To support this behaviour your manager might need to verify each record as it is committed for a save [huge performance cost] , or use some hooks into the changes recently made to records
)
To handle multiple connections to your store you might need to have a shared cache of NSIncrementalStoreNode, keyed by the store url:
static #{
url1 : actualCacheMapping1,
url2 : actualCacheMapping2,
...
}
each connection save to the store will be verified agains the store url actual cache.
Hope this make some sense for you.
My question is: how can a custom NSIncrementalStore inform Core Data that optimistic locking failure has occurred for some updated/deleted/locked objects? It is only the store that is able to tell that when it handles NSSaveChangesRequest passed to it its -executeRequest:withContext:error: method.
In an NSIncrementalStore, NSIncrementalStoreNodes represent the store snapshots. The version property of the node is the optimistic locking primitive. The persistent store is responsible for detecting optimistic locking failures in at the store level, while the managed object context can detect them higher up. An optimistic locking failure at the store level might happen if the system the store is talking to was changed by something else, and there is a conflict between that system's state and that representation of state in the persistent store. For example, if the store was communicating with a web service and the web service data was changed by another user, etc.
If an optimistic locking failure is detected in your store implementation during a save, your store is responsible for creating NSMergeConflict objects describing it. These will be propagated up by the NSPersistentStoreCoordinator.

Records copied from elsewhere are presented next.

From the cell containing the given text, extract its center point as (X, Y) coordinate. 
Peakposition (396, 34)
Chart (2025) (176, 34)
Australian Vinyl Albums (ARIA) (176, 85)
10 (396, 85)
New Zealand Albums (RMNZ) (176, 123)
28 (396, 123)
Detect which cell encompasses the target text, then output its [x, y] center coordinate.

[[NSMergeConflict alloc] initWithSource:managedObject newVersion:newVersion oldVersion:oldVersion cachedSnapshot:inMemorySnapshot persistedSnapshot:storedSnapshot];
Snapshot dictionaries should include all modelled attribute property names as keys along with their values. This does not include relationships. For some stores, using the values from the reference objects or NSIncrementalStoreNodes may suffice as long as they only include the modelled attribute property name as keys (and those are easy to get from the entity description).
Once these objects have been created, create an NSError in the NSCocoaErrorDomain with the code NSPersistentStoreSaveConflictsError. The userInfo object should contain the key NSPersistentStoreSaveConflictsErrorKey which should contain an array of the NSMergeConflict objects. Return that from the save request, and the NSPersistentStoreCoordinator will be responsible for finding resolution. Rememeber, you should not generate merge conflicts for conflicts between the state of objects in the NSManagedObjectContext and your store, only for conflicts between whatever in-memory or cached state in your store and where ever the data is kept or persisted (like a web service, or database, etc.)